**YOUR GOAL:** Beneath this line is the data. Output exactly the lines from the line with "The height and width of the screenshot is (815, 1231)." to the line with "Task: Open the 浙江宁波市江北区城区 delivery dropdown", both ends included, and nothing more.

**** DATA FOR THIS EXERCISE ****

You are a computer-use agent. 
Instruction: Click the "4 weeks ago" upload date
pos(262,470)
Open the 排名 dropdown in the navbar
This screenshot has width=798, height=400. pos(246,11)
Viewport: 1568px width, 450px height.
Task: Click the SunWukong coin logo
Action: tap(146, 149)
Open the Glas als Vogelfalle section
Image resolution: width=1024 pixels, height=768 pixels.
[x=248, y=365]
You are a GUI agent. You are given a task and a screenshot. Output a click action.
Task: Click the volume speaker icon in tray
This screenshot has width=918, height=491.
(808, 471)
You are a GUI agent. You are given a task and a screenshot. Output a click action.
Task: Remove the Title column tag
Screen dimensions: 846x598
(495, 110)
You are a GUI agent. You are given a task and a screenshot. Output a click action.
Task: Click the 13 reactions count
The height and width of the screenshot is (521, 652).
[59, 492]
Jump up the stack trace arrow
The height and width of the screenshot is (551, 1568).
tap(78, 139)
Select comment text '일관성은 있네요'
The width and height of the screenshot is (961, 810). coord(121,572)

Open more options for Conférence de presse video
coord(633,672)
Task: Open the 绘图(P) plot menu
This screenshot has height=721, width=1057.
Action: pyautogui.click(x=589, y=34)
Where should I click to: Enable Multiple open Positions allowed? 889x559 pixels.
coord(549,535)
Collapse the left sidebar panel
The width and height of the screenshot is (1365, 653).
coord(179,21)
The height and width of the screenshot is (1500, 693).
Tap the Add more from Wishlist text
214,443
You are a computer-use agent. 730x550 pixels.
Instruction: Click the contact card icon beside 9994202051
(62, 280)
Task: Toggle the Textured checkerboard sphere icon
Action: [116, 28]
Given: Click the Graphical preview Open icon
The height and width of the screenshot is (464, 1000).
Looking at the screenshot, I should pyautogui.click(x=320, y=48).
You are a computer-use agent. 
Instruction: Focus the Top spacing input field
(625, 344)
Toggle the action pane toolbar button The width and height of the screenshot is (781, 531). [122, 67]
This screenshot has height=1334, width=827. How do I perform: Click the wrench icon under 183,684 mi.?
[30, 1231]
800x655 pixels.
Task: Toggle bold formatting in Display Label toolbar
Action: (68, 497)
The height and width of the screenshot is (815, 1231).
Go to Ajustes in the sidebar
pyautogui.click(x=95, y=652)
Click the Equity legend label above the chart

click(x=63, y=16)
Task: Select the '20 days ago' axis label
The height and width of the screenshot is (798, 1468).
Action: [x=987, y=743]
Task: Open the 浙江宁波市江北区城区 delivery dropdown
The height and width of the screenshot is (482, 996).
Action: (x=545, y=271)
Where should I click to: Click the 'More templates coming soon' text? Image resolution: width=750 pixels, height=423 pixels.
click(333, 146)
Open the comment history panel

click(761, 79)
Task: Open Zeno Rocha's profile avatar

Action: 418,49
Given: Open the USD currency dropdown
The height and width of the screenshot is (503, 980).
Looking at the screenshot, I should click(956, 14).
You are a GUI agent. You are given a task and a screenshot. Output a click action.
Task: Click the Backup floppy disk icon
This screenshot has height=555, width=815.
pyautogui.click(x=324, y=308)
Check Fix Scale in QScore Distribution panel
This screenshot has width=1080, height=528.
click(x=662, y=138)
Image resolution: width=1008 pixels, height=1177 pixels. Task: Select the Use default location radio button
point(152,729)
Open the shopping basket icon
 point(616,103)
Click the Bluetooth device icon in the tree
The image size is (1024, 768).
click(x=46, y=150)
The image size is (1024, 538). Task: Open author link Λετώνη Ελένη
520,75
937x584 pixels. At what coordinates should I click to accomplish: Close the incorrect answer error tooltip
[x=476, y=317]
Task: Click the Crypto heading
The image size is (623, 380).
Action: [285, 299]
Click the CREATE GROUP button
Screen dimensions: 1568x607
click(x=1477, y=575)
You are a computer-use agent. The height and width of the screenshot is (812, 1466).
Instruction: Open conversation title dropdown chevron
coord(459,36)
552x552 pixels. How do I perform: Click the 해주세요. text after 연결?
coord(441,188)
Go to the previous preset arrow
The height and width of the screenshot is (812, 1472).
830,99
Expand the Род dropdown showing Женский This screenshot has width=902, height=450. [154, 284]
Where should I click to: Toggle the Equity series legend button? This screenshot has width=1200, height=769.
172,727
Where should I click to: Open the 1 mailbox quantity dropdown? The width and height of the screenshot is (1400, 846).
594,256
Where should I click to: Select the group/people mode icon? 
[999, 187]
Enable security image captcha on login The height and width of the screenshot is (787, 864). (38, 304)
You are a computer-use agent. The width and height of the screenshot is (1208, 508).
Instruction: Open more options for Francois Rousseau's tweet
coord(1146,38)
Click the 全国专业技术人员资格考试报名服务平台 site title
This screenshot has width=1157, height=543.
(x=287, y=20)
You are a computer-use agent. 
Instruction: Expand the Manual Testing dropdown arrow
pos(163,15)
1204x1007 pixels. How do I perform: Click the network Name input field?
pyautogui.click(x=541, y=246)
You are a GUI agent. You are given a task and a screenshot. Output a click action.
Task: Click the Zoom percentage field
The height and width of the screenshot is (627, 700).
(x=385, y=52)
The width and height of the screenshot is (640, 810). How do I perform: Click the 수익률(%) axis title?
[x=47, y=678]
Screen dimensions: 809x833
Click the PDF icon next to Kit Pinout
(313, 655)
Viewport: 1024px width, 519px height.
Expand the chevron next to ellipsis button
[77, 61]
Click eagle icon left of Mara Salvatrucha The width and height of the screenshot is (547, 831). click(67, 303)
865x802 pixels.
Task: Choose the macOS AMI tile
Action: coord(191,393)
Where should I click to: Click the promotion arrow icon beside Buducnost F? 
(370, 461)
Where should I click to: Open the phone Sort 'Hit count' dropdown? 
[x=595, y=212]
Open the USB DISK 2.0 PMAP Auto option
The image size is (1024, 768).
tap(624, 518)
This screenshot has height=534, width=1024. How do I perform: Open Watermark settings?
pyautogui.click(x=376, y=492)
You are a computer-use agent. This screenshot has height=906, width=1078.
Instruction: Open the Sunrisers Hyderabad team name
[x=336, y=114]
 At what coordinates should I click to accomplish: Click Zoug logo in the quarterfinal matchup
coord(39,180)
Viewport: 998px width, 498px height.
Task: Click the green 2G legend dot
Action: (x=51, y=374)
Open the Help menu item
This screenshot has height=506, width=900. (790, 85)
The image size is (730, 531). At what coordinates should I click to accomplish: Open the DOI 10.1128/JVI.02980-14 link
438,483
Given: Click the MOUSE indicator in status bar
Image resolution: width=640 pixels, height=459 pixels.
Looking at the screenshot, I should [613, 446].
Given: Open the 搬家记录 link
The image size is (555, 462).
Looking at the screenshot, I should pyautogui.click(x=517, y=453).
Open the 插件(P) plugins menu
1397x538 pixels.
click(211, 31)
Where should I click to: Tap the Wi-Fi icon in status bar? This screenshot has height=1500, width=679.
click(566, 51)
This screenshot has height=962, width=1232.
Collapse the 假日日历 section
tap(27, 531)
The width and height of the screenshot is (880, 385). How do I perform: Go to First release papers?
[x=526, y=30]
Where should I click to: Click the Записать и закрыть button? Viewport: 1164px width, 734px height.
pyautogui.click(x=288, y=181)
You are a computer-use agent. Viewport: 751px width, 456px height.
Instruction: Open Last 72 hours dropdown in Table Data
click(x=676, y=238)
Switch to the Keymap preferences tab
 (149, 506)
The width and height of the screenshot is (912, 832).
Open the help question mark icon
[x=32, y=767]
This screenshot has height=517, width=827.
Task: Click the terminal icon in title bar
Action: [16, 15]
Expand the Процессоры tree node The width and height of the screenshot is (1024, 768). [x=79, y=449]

****

**EXERCISE RESULT:**
The height and width of the screenshot is (815, 1231).
Go to Ajustes in the sidebar
pyautogui.click(x=95, y=652)
Click the Equity legend label above the chart

click(x=63, y=16)
Task: Select the '20 days ago' axis label
The height and width of the screenshot is (798, 1468).
Action: [x=987, y=743]
Task: Open the 浙江宁波市江北区城区 delivery dropdown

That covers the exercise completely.